BEGIN Dataset records

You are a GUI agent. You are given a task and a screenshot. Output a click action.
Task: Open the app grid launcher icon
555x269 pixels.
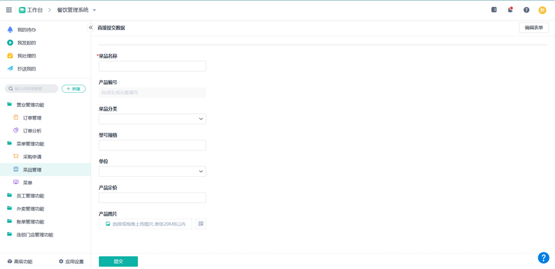(9, 10)
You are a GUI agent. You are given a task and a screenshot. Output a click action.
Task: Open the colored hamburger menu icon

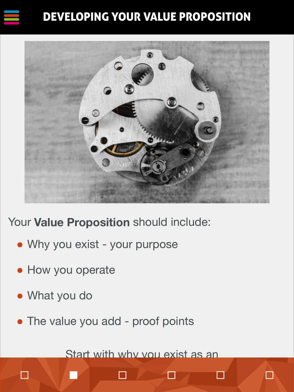[11, 17]
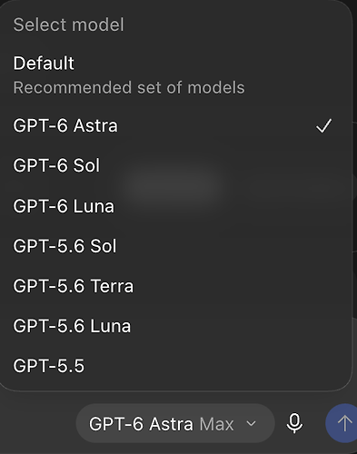The width and height of the screenshot is (357, 454).
Task: Click the empty composer area beside the model pill
Action: (x=38, y=423)
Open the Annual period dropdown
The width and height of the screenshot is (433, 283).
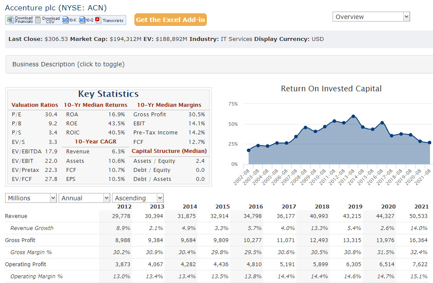pyautogui.click(x=84, y=198)
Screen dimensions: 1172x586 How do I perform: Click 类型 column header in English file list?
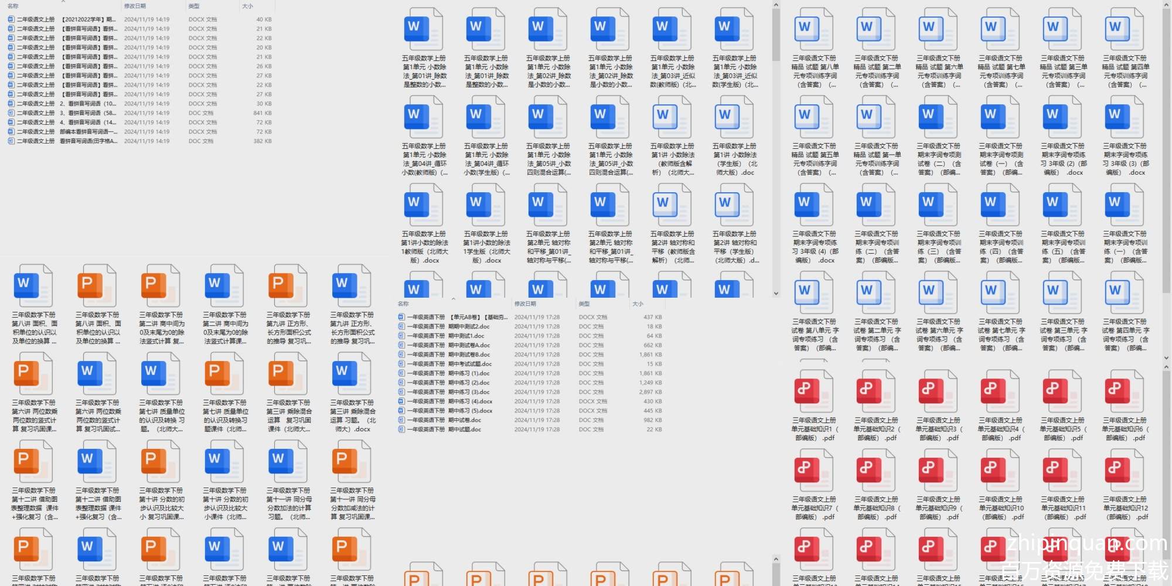click(584, 304)
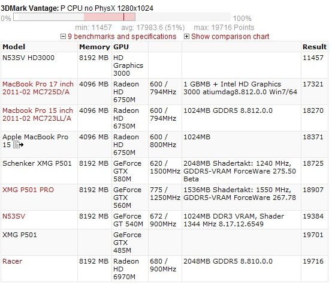Click the average marker line in score bar
The width and height of the screenshot is (332, 284).
(x=123, y=17)
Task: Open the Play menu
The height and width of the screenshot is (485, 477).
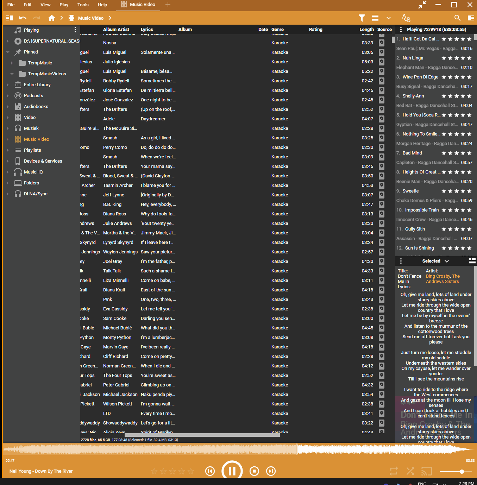Action: pyautogui.click(x=64, y=5)
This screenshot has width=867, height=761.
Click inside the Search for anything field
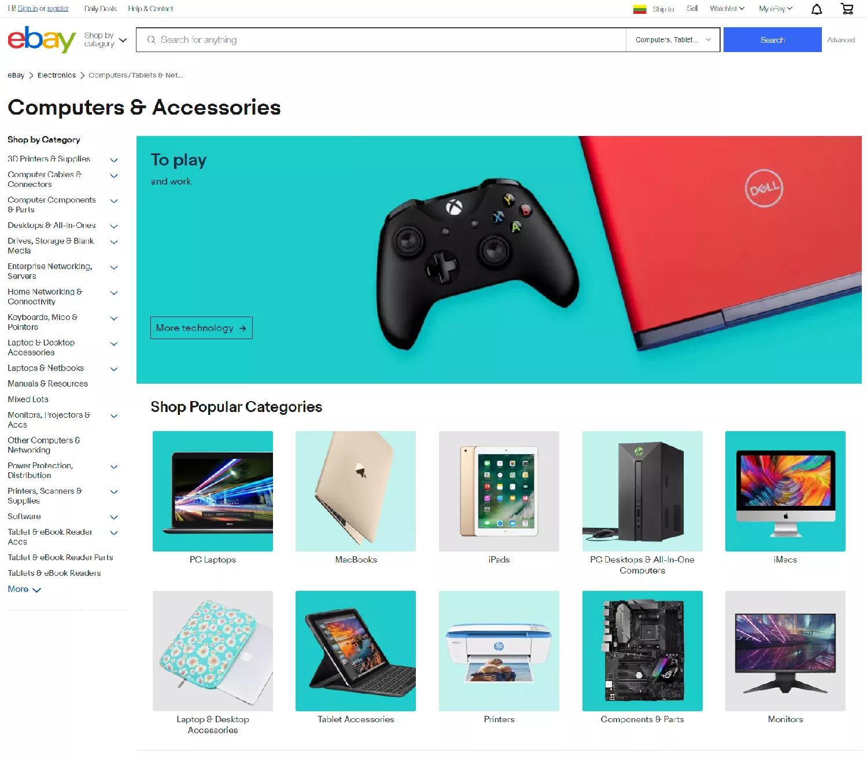pos(381,40)
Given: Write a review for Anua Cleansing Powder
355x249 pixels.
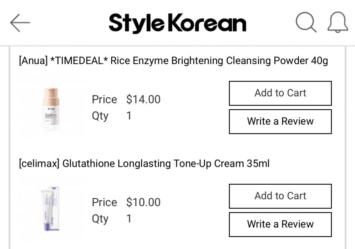Looking at the screenshot, I should (x=280, y=121).
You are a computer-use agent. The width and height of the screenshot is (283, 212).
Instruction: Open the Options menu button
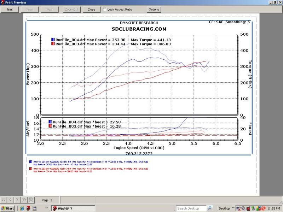tap(154, 10)
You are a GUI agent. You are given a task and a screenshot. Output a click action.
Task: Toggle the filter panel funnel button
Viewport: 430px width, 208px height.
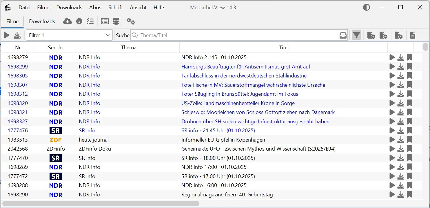[356, 35]
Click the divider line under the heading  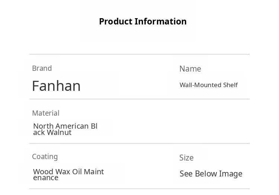pos(140,54)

END Dataset records

■ Task prompt:
Print, exactly as written, the lines above from the first one to the one containing "Open the Annual period dropdown". Leave out pictures.

■ Exercise response:
You are a GUI agent. You are given a task and a screenshot. Output a click action.
Task: Open the app grid launcher icon
555x269 pixels.
(9, 10)
You are a GUI agent. You are given a task and a screenshot. Output a click action.
Task: Open the colored hamburger menu icon

[11, 17]
The width and height of the screenshot is (357, 454).
Task: Click the empty composer area beside the model pill
Action: (x=38, y=423)
Open the Annual period dropdown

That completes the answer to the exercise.